If you’re like me and half the people I know, Labor Day signifies the unofficial end to The Summer of Suck. Every other day I see another friend in my Facebook feed facing trials in his or her life. My own Summer of Suck goes a little something like this.
July: Our 13-year-old shepherd/collie mix we’ve had since she was 5 weeks old had a horrible weekend and only made it another week before we had to put her to sleep on Monday, July 28th.
August: My dad went into the hospital for a nasty urinary tract infection, but his body was so weak from radiation and chemo treatments for lymphoma that he also developed pneumonia and passed away in the early morning hours of Sunday the 24th.
Later on that morning, as he drove us over to my parents’ house, my husband asked, “Should we grab some food for lunch?”
I looked at him and said, “Honey, we are in South Carolina, and I grew up Southern Baptist. We will be fine.”
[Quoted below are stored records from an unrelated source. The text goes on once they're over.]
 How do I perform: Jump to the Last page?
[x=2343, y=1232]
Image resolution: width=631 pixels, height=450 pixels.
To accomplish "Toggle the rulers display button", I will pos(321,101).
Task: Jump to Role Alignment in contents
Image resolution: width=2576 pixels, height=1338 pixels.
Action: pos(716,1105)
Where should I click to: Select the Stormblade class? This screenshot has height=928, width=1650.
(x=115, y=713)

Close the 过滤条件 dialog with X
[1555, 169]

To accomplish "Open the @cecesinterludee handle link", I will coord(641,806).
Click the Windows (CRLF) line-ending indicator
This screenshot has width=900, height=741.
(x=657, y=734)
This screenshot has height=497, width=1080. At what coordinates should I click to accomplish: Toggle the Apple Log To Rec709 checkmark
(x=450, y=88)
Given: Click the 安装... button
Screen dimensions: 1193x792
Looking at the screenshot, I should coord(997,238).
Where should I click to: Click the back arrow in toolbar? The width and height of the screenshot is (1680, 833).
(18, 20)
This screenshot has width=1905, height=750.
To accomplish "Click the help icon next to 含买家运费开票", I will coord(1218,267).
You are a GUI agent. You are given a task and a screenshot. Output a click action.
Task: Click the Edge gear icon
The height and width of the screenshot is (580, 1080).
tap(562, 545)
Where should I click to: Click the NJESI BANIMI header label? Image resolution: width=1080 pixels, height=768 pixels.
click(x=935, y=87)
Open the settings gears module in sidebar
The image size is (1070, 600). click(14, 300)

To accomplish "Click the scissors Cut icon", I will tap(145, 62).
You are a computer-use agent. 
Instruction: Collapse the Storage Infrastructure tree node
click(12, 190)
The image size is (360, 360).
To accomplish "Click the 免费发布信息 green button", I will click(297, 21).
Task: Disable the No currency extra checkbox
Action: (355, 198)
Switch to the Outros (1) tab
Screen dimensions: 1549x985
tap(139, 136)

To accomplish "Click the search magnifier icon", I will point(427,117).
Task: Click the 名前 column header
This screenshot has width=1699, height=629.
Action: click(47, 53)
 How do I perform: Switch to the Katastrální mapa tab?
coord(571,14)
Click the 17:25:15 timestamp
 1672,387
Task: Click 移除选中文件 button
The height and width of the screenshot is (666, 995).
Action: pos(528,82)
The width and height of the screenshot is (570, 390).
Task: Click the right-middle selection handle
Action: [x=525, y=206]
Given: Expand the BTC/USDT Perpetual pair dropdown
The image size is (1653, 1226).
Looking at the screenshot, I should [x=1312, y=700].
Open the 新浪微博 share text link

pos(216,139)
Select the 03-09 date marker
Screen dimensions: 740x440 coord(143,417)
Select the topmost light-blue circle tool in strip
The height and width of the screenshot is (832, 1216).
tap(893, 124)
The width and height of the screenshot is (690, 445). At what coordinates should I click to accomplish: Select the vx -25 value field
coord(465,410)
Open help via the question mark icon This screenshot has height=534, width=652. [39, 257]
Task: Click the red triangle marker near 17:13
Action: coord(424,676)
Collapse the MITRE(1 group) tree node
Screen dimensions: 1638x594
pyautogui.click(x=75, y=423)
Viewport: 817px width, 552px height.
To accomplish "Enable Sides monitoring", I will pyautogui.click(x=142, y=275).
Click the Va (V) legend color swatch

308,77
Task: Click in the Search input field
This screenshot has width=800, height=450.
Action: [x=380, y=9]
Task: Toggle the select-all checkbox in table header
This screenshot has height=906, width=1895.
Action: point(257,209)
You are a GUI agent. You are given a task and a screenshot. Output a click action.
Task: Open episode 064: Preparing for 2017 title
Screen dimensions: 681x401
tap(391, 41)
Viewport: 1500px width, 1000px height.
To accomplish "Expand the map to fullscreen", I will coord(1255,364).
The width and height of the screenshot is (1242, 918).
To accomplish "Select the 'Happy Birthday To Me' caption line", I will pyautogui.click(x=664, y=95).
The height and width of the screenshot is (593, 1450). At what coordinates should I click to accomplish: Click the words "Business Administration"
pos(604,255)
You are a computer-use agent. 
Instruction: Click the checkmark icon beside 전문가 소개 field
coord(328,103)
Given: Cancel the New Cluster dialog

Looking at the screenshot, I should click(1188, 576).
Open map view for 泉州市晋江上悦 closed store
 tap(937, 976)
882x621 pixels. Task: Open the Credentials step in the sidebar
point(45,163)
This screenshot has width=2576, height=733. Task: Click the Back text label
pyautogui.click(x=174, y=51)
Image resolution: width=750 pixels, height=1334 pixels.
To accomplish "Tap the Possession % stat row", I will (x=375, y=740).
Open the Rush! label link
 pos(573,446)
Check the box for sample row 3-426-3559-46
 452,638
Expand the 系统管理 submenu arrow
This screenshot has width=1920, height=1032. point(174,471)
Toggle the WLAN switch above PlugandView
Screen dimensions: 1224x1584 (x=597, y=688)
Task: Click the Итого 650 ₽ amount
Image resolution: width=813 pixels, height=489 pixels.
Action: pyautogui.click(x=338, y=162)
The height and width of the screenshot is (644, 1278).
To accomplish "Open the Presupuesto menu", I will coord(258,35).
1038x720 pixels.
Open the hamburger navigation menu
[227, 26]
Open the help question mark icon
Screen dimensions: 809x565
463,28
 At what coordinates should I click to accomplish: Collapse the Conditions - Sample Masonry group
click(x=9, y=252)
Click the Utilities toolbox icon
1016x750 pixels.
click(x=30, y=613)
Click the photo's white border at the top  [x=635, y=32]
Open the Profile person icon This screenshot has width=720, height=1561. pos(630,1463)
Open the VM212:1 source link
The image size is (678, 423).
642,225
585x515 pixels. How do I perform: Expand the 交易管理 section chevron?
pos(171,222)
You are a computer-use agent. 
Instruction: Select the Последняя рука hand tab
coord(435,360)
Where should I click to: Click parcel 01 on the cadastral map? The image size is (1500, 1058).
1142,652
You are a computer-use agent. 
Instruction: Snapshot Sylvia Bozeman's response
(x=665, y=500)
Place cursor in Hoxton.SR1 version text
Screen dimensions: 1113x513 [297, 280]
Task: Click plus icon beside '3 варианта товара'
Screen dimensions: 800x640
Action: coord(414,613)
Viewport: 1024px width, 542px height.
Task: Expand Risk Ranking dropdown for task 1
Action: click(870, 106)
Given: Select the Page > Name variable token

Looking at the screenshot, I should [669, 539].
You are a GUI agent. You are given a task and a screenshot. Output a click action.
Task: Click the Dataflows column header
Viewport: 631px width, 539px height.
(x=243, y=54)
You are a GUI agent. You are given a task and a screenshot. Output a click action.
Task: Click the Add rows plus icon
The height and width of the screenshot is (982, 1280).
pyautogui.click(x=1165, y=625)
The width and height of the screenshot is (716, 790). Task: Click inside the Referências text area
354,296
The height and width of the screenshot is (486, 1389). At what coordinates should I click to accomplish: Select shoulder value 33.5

I think the first round of food actually beat us to the house — Krispy Kreme donuts. From there, it was fried chicken tenders, creamed corn (fresh from the garden, no less), rolls (um, not whole wheat), green beans, macaroni and cheese, potato salad, and desserts — homemade pound cake, homemade carrot cake, homemade peanut butter pound cake, homemade coconut cream pie, and a Strossner’s (people of Greenville, SC, will understand) chocolate cake with fudge icing.
As an emotional eater, I could have stayed in a food coma all week long, and on Sunday and Monday, I did my fair share of snacking. What most likely kept me from complete binging was the fact that people brought more ham than fried chicken. If chicken ever becomes revered as a sacred animal, you will eventually be able to count my ribs. Ham, however, I’ve never been that fond of. I don’t mind it in stuff or on stuff, but I’m not one to stick a fork in a slice and chow down.
By Wednesday, I was craving a salad, and by Thursday, my brother admitted, “If I eat any more ham, I’m gonna grow a snout and a curly tail, and y’all will find me rooting around in the trash.” So then it was about where we would eat for lunch or dinner, because none of us were up for cooking.
I didn’t get back to the gym for two weeks, and I know that’s okay. I didn’t eat enough vegetables or drink enough water, and I’m not feeling guilty about it. I refuse to feel guilty about it, actually, and you can’t make me. You can try, but I have a southern mom and 42 years of building a tolerance to guilt trips. Just sayin’…
Life is going to throw you curveballs. Sometimes they’re going to smack you upside the head and you’ll have to wander and stumble to find your way to first base. Last week life went on — back to work, back to the grocery store, back to cooking, back to the gym. I took my curveball and made it to first base. Considering that I don’t play baseball — heck, I really don’t even care to watch it — I’d say I’m doing okay.